You should learn to check all foods and be aware of gluten-free sections of the supermarkets.
- Use of food directory/App for guidance on products in supermarkets.
- Maintaining a healthy diet.
- Not relying on processed GF foods too much as they can be high in sugar content.
Coeliac UK (formerly the Coeliac Society) provides a large amount of information for people with coeliac disease. Your doctor will encourage you to become a member if you are diagnosed with coeliac disease. Coeliac UK (www.coeliac.org.uk) publishes a list of gluten-free products in a handbook, which is updated every year and a magazine that provides information about new products, recipes, social and educational events and research developments and links to other sources of information. A phone app is also available to help when people are out shopping as a quick reference guide. The Coeliac UK helpline is 0333 332 2033 or visit www.coeliac.org.uk
How can coeliac disease affect me over time?
This condition does not go away. You are far less likely to develop future problems and stay healthy if you stick to a gluten-free diet. Most people find it easier to follow the diet once they have got used to it.
There is a risk of developing problems such as a low iron count (anaemia) or thinning of the bones (osteoporosis) but these are far less likely if you eat the correct foods. If you do develop these problems, your doctor may put you on tablet supplements before starting the diet. Women with coeliac disease can have fertility problems but these usually resolve once the gluten-free diet has started.

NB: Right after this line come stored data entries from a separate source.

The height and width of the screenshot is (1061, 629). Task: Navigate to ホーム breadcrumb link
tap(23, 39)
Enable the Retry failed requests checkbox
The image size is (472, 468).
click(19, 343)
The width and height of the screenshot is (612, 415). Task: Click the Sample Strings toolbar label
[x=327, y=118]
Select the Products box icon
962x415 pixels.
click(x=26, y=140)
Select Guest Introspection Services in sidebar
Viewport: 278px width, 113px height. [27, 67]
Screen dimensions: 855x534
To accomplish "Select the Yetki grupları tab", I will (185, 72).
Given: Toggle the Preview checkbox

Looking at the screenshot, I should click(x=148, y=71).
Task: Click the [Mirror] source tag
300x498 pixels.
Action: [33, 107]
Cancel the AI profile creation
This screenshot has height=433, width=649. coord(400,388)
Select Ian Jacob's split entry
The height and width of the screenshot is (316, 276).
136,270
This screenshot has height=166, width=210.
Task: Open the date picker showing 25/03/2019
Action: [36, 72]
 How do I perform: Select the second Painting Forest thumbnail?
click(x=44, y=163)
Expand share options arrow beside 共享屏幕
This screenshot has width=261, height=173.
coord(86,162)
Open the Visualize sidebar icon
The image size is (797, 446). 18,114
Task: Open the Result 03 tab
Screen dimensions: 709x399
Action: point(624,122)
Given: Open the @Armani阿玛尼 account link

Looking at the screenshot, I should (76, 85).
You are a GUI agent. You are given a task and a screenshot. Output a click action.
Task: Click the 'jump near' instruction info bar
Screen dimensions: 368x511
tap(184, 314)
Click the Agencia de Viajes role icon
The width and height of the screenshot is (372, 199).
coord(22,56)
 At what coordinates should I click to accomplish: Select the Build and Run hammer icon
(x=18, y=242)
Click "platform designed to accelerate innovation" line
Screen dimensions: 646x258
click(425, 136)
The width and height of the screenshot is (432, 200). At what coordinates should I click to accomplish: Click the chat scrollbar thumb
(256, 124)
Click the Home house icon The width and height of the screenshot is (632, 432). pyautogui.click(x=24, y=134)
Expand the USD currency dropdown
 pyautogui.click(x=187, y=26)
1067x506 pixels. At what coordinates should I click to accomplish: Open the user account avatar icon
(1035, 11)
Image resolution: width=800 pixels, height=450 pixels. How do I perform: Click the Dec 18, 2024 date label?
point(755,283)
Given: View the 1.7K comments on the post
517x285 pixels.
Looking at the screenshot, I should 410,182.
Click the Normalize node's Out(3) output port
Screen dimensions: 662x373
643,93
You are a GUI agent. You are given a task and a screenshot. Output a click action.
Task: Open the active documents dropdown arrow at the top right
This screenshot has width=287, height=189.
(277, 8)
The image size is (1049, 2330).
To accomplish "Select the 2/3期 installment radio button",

Having coeliac disease may increase your risk of having certain types of cancer. There is a rare form of tumour called a Lymphoma which can affect the bowel and which does occur in a very small number of people with coeliac disease after many years, especially if they continue to eat gluten. If you have coeliac disease and adhere to the diet, you can expect the same life expectancy as anyone else.
Does my coeliac disease need monitoring?
As you might develop problems in the future, it is worth keeping an eye on your health. It is recommended that you have a check-up once a year to ensure all is well. It is a good idea to have annual blood tests to ensure you are not anaemic or have become short of vitamins and other nutrients.
Your doctor may also arrange for you to have a simple scan of your bones from time to time to look for any sign that the bones have become thin so this can be treated early. People with coeliac disease are less able to produce antibodies to infections, so that vaccinations against flu and pneumococcal infections may be recommended.
What to ask your doctor
- Where are the best sources of information about living gluten free?
- Are there any support groups for coeliac disease in my area?
- Should my close family be tested for coeliac disease?
- How often will you be monitoring me for anaemia and osteorosis? Can I have a bone scan?
What other resources and organisations can help?
Coeliac UK is the leading UK charity supporting people diagnosed with coeilac disease.